Tuesday 31 March 2015

Happiness is a decision

These days, I have been lazy. I woke up in the morning and I simply son't know how to start my day. "What can I look forward to today?" I asked myself. Sometimes, it depends on the weather. On a bright sunny day, I feel a little bit more motivated. On Wednesday, I am usually more cheerful, because there is a little bit something out of the ordinary.
Sometimes, when I look at myself in the mirror, I see a beautiful capable young lady. I want to do everything for this young one. Yet, many other times, I see a little girl so afraid to be left alone. And frankly, I do not know what to do for this girl. You see. I can be strong. So very strong and independent that I do not need anybody. Really I do think I can take on the world. I have the full confidence that my Father made me out to be strong and capable. I also believe my Father made me out to be vulnerable. It's the one part of me that I cannot control and it is the very part that kept me real and alive. I am a human, no?
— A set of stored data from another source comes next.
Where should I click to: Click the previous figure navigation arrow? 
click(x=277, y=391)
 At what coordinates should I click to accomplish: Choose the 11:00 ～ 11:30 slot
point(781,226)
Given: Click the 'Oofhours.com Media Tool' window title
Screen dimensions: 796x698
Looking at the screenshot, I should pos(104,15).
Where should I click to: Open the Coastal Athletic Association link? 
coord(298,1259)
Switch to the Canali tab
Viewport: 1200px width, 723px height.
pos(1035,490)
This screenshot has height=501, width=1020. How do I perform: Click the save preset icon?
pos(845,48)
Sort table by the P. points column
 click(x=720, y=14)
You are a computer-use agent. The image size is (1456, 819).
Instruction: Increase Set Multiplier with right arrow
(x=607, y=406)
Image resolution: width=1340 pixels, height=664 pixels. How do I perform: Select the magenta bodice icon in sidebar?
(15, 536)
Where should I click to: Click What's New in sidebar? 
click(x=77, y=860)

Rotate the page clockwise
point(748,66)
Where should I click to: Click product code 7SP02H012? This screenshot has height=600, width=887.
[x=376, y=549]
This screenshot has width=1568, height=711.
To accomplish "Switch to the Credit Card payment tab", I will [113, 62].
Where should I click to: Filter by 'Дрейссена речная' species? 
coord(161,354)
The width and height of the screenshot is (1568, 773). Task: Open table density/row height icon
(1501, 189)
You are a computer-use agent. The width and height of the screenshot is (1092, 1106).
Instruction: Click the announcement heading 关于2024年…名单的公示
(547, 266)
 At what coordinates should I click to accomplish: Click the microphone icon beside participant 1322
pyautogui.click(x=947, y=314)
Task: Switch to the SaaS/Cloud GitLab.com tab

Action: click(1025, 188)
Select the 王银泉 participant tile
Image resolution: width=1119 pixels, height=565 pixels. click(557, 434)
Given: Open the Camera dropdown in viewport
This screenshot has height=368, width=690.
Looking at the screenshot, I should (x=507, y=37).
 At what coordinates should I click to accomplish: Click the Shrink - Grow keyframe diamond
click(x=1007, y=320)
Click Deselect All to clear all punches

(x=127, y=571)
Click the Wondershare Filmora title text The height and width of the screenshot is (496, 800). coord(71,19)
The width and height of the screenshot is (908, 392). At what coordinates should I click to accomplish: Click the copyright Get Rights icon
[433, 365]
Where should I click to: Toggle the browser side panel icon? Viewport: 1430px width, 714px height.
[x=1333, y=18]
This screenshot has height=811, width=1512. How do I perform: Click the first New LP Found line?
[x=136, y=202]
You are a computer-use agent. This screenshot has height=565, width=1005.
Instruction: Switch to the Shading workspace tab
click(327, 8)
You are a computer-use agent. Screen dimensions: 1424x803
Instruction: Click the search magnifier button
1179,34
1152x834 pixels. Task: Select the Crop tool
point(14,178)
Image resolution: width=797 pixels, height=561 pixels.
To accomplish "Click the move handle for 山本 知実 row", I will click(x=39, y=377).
From time to time, a little voice inside me reminds me to be bright and playful. I should not be trouble by the worries, the unknown, nor the ambivalence. I don't know, but tomorrow's worry is in the One who holds the world in His hand. I want to be free. I want to fly. I want to live outside the box. I want to be a silly little girl, who does not know the limit. I want to dream and be happy. Yes. That's what I want to be. Happy. Just be happy.